If the detected features do not match the expected configuration (2 lines), the system flags the servo as potentially reversed and highlights the corresponding detection area in red.
This method is lightweight and highly efficient, allowing the detection to run directly on the edge device.
2. Servo Specification Verification (OCR Recognition)
In addition to orientation detection, the system must verify that the servo model number and nameplate match the required specification.
This is achieved by deploying an open-source OCR model directly on reCamera.
The workflow:
- The reCamera captures the servo nameplate and model number.
- The embedded OCR engine extracts the text information.
- The extracted text is compared against the expected servo model database.
- If the values match, the part passes inspection; otherwise, it is flagged in red.
Because the OCR model runs entirely on-device, the system operates without cloud connectivity and delivers immediate results. Also guarantees data privacy for business consideration.
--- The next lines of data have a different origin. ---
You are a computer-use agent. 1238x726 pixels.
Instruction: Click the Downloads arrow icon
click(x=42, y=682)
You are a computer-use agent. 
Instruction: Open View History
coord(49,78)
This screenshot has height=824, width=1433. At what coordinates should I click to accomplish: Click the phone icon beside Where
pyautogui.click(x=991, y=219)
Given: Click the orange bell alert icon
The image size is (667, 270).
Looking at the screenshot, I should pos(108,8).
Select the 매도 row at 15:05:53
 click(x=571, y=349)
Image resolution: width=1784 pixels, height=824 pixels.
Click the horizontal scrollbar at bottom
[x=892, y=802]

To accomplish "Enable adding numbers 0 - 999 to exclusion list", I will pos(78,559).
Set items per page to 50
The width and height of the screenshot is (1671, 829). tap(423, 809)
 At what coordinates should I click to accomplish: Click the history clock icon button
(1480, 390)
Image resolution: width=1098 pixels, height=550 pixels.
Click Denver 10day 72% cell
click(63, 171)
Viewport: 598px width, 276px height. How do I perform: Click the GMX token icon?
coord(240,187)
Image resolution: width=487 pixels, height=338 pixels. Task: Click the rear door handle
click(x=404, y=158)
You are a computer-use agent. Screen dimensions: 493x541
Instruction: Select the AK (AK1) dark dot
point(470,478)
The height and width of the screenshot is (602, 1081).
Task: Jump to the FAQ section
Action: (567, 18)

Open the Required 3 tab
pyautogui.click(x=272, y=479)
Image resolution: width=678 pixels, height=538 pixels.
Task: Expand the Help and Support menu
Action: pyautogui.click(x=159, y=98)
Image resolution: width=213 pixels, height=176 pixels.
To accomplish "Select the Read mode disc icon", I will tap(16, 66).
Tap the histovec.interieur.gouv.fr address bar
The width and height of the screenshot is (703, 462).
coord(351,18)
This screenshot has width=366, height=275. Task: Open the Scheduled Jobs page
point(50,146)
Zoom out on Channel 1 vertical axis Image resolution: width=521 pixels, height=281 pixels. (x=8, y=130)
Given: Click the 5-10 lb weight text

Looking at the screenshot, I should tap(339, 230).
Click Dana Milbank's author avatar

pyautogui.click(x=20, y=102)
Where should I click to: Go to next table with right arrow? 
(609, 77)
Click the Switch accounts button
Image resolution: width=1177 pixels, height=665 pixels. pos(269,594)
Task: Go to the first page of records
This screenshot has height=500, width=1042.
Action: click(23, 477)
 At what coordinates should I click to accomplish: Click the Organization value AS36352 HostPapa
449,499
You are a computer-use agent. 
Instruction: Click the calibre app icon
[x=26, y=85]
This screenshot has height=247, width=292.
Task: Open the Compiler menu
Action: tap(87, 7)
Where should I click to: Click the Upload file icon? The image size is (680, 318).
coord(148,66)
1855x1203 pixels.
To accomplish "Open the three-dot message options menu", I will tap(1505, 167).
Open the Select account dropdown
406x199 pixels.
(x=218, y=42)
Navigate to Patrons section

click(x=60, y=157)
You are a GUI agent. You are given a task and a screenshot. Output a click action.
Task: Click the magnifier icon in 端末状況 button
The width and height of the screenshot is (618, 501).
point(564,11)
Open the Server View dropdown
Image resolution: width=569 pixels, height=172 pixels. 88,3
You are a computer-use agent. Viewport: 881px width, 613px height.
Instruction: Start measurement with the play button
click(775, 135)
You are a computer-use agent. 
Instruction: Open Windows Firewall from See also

The two images above show the three views captured by the three reCameras when the system starts, all focused on a single servo. The three detection panels below display clear, real-time inspection results. The time from placing a servo at the inspection position to obtaining the detection result is typically around 1–2 seconds.
Deployment Architecture
The inspection system is designed for simple industrial deployment.
The solution includes:
- A dedicated mechanical fixture (jig) to position the component (servo) consistently
- Pre-configured reCamera hardware
- A packaged inspection program running locally on the device
From the factory’s perspective, deployment is straightforward:
- Mount the fixture at the inspection station
- Connect the reCamera device
- Power on the system
The inspection pipeline runs automatically once the device is powered on. This design enables truly plug-and-play deployment without complex configuration.
Scalability for Production Lines
If the solution is rolled out across larger production lines, scaling is relatively simple.
The system can be delivered as a pre-packaged inspection kit, including:
- reCamera hardware
- Pre-trained detection algorithms
- OCR recognition software
- Mechanical fixture
This allows factory teams to install the system quickly without requiring deep AI expertise.
Current Status
The inspection system is currently in the final testing phase before full deployment to the factory production line.
Once the system is fully integrated into the manufacturing workflow, it is expected to:
- Reduce manual inspection workload
- Improve consistency in servo installation checks
- Prevent assembly errors earlier in the production process
Why reCamera?
Using reCamera PoE for industrial inspection provides several advantages:
- Edge AI processing with low latency
- Compact hardware suitable for factory deployment
- Flexible support for custom vision algorithms
- Stable thermal performance, 2–3W low power consumption, and PoE power supply enable reliable 24/7 operation in factory environments.
- All inspection data—including component appearance and model number—is processed locally on the device, protecting enterprise data privacy.
For applications like component verification, label inspection, and assembly validation, edge
AI vision systems like reCamera can significantly improve production efficiency.
Looking Ahead
As robotics manufacturing scales, automated inspection will become increasingly critical for maintaining quality and efficiency.
With compact edge AI devices like reCamera, production lines can deploy fast, reliable visual inspection systems without the complexity of traditional machine vision infrastructure.
Solutions like this demonstrate how edge AI vision can bring practical intelligence directly into manufacturing workflows, helping teams build the next generation of intelligent hardware faster and more reliably.